**Requirement**
Return the lines below word for word, leaving out the pictures.

**The records**
---------------
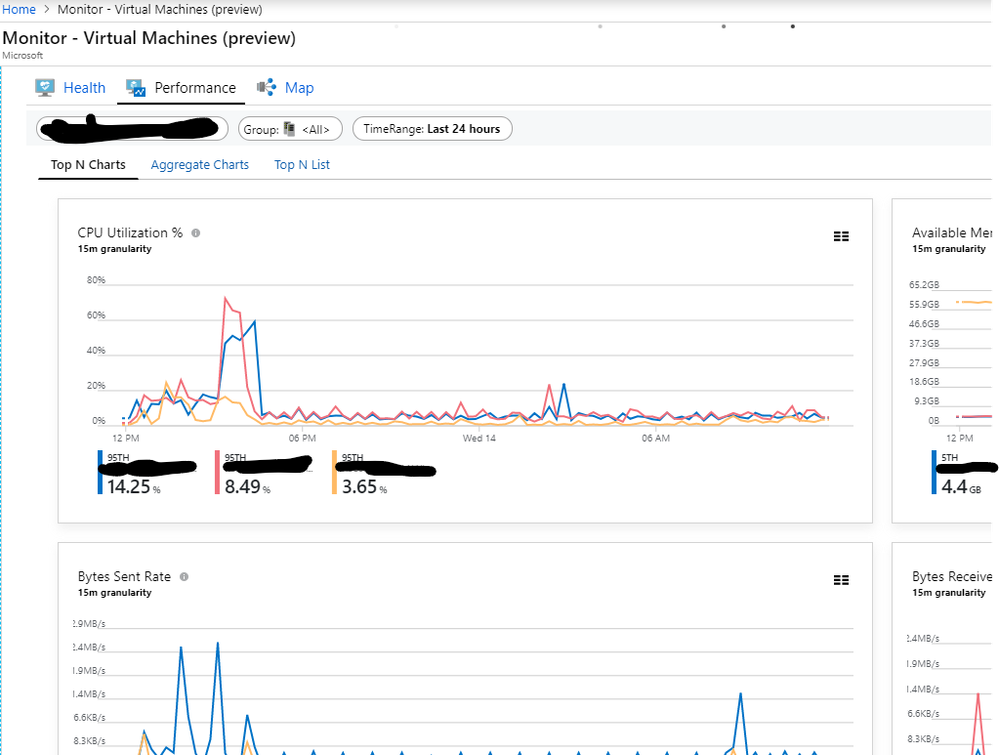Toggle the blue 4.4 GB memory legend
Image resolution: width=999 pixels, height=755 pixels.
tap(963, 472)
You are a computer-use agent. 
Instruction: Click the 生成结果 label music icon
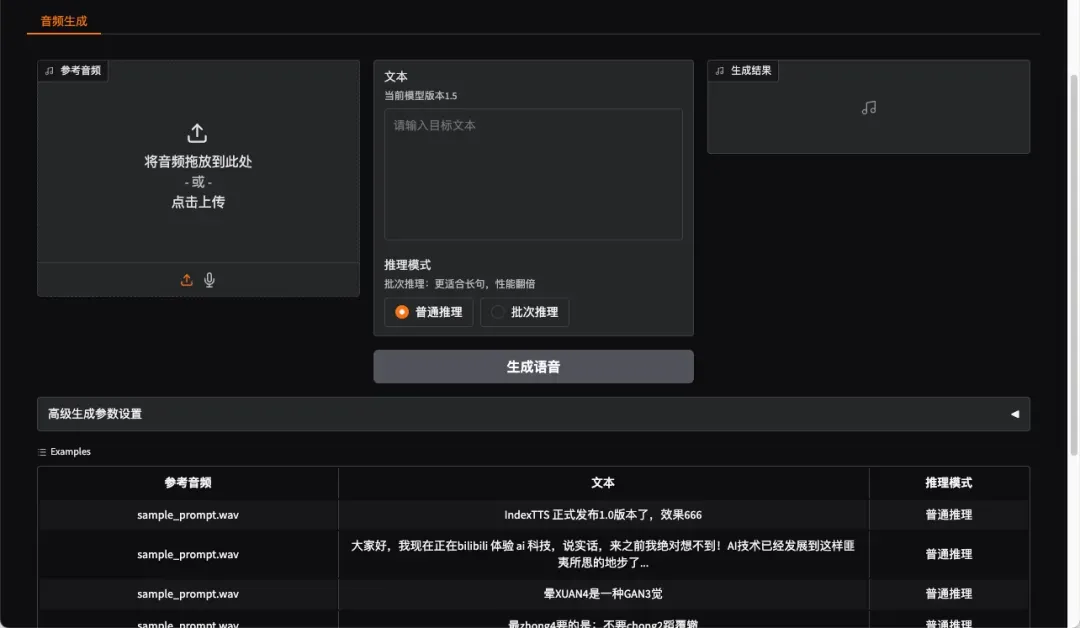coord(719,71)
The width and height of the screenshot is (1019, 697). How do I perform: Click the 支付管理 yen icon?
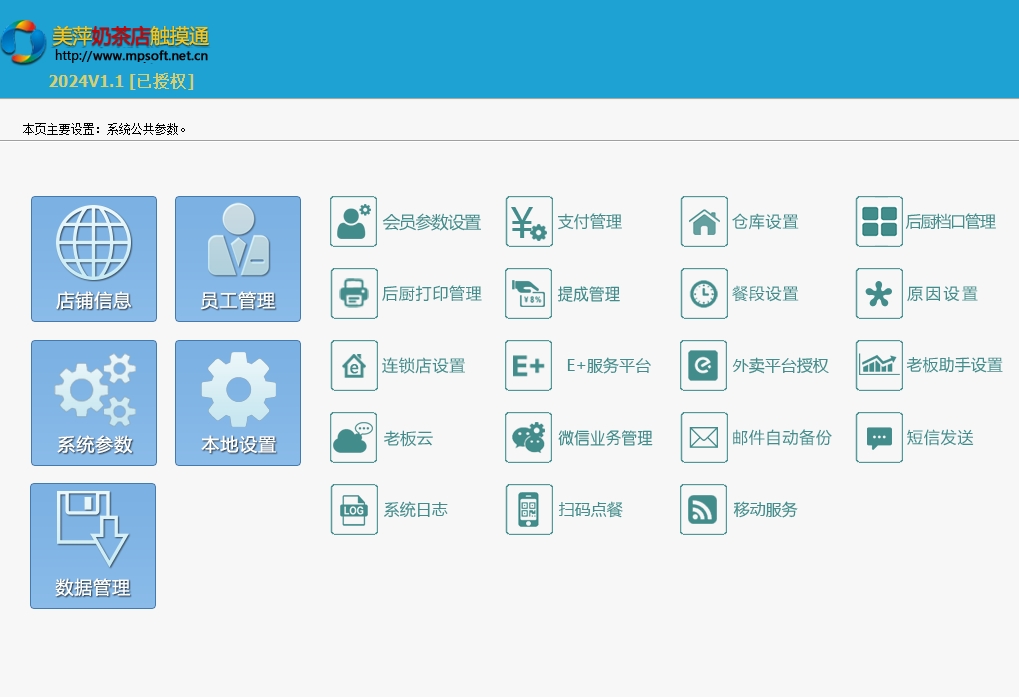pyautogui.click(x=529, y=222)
---------------
**Exercise result**
Toggle the blue 4.4 GB memory legend
Image resolution: width=999 pixels, height=755 pixels.
tap(963, 472)
You are a computer-use agent. 
Instruction: Click the 生成结果 label music icon
coord(719,71)
The width and height of the screenshot is (1019, 697). How do I perform: Click the 支付管理 yen icon?
pyautogui.click(x=529, y=222)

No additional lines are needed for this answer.